Thursday, July 28, 2005

a conversation with jachym topol - part four

Q: I know that some critics have compared you to Kerouac, but I don’t know that I really see that influence. Maybe some Burroughs. Have any American authors influenced your work?

A: A great number. Nabokov and Isaac Bashevis Singer are two. I don’t why people keep asking me about Kerouac and Burroughs. I think their books are pretty much the same because they got into a certain rhythm and kept producing. I don’t want to sound rude but it’s something completely different to read Kerouac when you’re sixteen and when you’re thirty-six.

Q: Exactly. Even though you say that your language is changing, I can read both of these books, Sister and Angel, and still know it’s you. You’re not writing the same thing but it’s still your style here. Both books, for example, contain a lot of anger. In one, the protagonist stomps on a rat. In the other the protagonist takes an axe to a lock and then finishes the job by stomping it into little pieces. There’s a lot of stomping, a lot of anger in both.

A: Neither of these books is an autobiography but both of these instances were.

Q: Is anger necessary for you to write?

A: Yes, because I believe that anger is necessary for my heroes to survive.

Q: These two books were written in the past, though. Maybe anger was necessary to write these two novels.

A: Definitely. I was really surprised by the interest and the positive reviews because when I was actually writing the books I felt like I was spitting into people’s faces.
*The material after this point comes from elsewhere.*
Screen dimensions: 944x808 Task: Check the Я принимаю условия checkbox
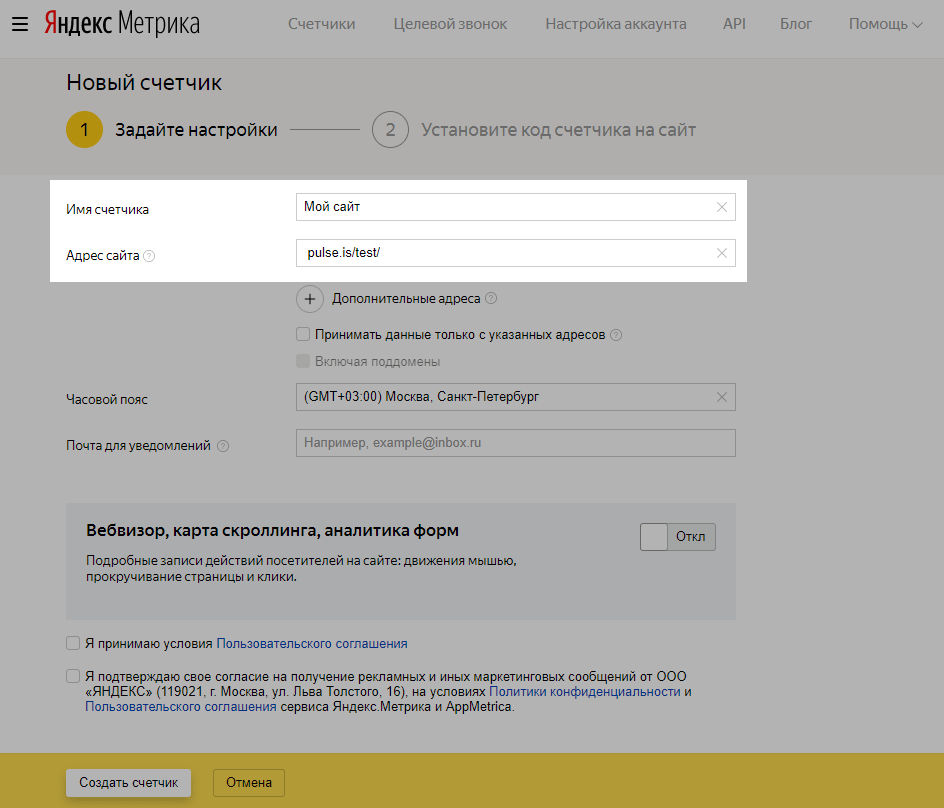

Q: Is anger always necessary to write? Some people have to get worked up to a certain level in order to put quality words on the page. Is that necessary for you?
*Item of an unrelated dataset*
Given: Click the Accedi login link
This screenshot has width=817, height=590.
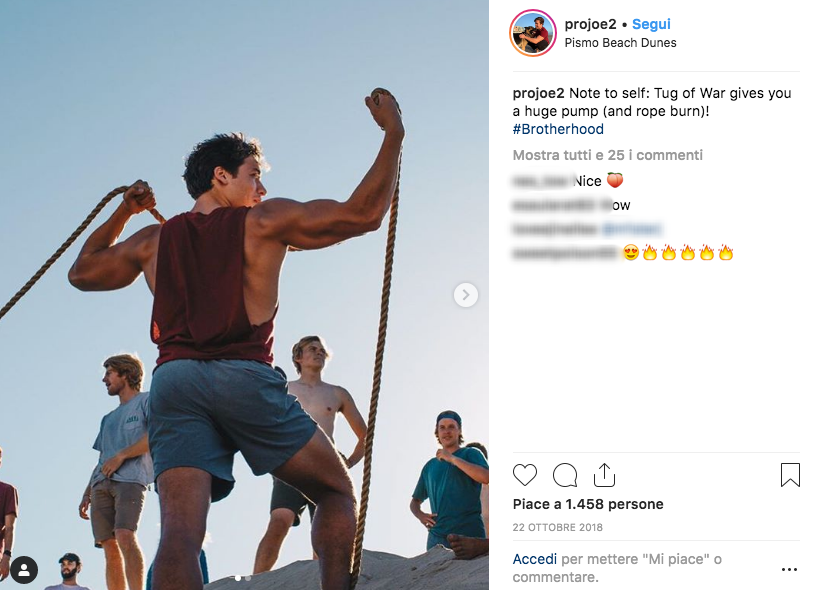Looking at the screenshot, I should [x=535, y=559].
A: I’m still hoping to write about some kind of harmony, about some kind of peace, even though every time I experience it, which is very seldom, I don’t feel any need to write anymore. At the infrequent times I feel peace and harmony I don’t feel the need to write.

Q: So despite the wife and child, you still have enough anger to draw up the passion to write?

A: There isn’t much harmony in your life if you have a small child. The fact is I experience the most harmony when I’m a little drunk or stoned.

Q: So you don’t write much when you’re drunk or stoned.

A: No.

Q: You’re smiling, but there are writers who don’t feel like they can write while they’re sober.

A: I’ll admit that a little bit of booze helps me to concentrate but I can’t work when I’m drunk.

Q: Do you ever listen to music when you’re writing?

A: When I was writing Sister I kept listening to hard rock music, some heavy stuff, but I didn’t when I was writing Angel, even though I had a tape recorder. At the moment, now that I’m working on a screenplay, I’m mainly listening to an Egyptian singer.

Q: We spoke earlier about the rhythm of language for this subject, the rhythm of language for this character. Is the music that you listen to, or the fact that you don’t listen to music, carefully selected for each work?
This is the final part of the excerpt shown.